In 2025, investment volumes topped £57bn, of which £27.2bn (56%) was foreign sourced, the US accounting for a record £18.2bn (67% of foreign funding, or 32% of the overall total). A big chunk came from one source, Welltower, which splurged £6.4bn on care homes from Barchester Healthcare and HC-One.
Equally striking was the mix of destinations for the overall £57bn, with no sector standing out. Offices attracted £11bn, healthcare £10bn, and similar volumes went into the living, industrial and retail/hospitality segments.
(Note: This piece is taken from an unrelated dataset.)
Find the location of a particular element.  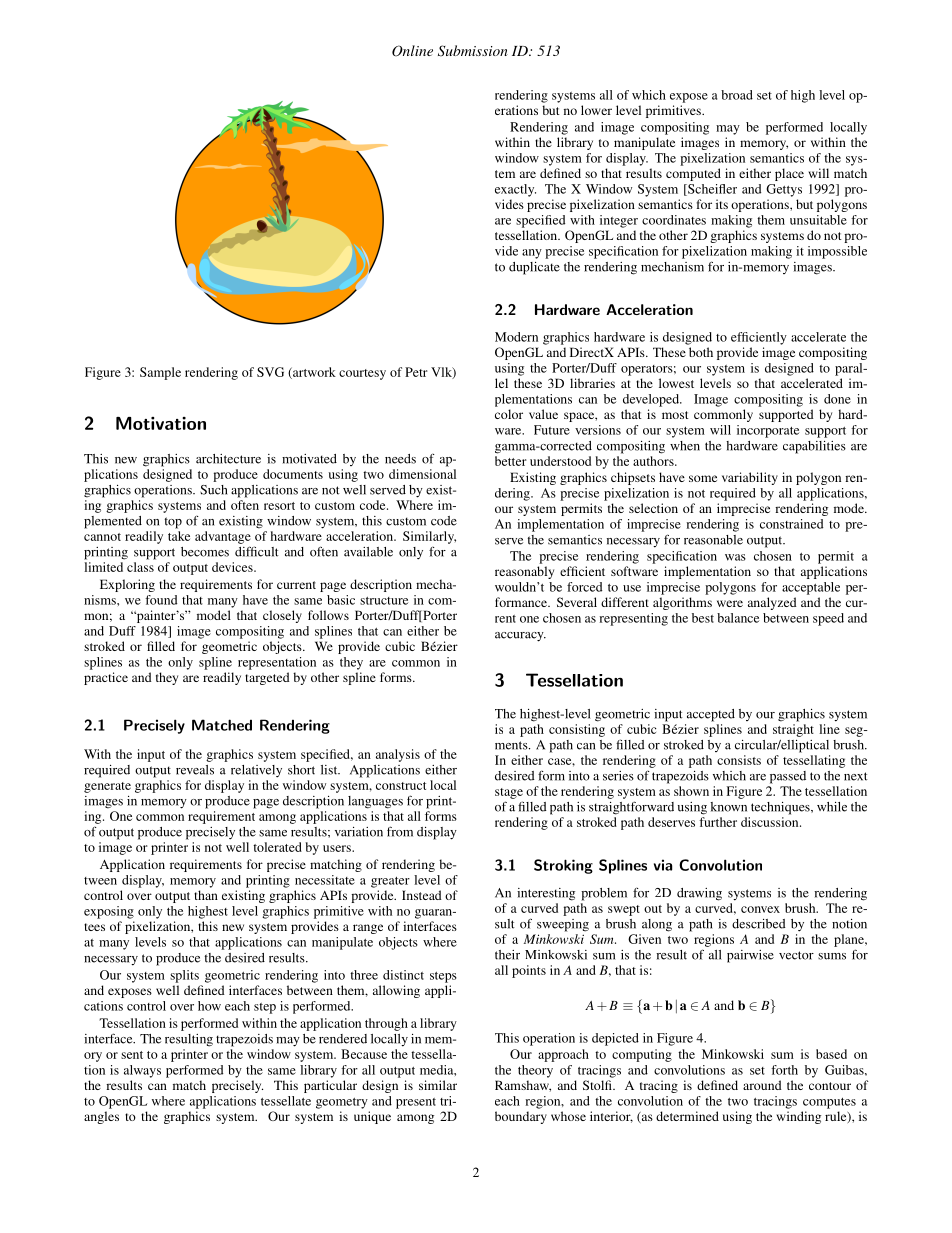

This marked a big contrast with prior years, where there was much more evidence of favoured and unfavoured asset classes.
Alignment between the two trade bodies came in the commentary. “It is important to bear in mind the distinction between appetite to buy existing assets and appetite to fund new development,” Real Estate:UK noted, adding: “In a world where construction costs have doubled in less than a decade and the cost of capital has increased significantly, there is far less ability for new development to absorb the cost of planning obligations or process delays.”
It is encouraging to see both trade bodies banging their drums roughly in tune. Whether a government consumed by infighting is actually listening is another matter entirely.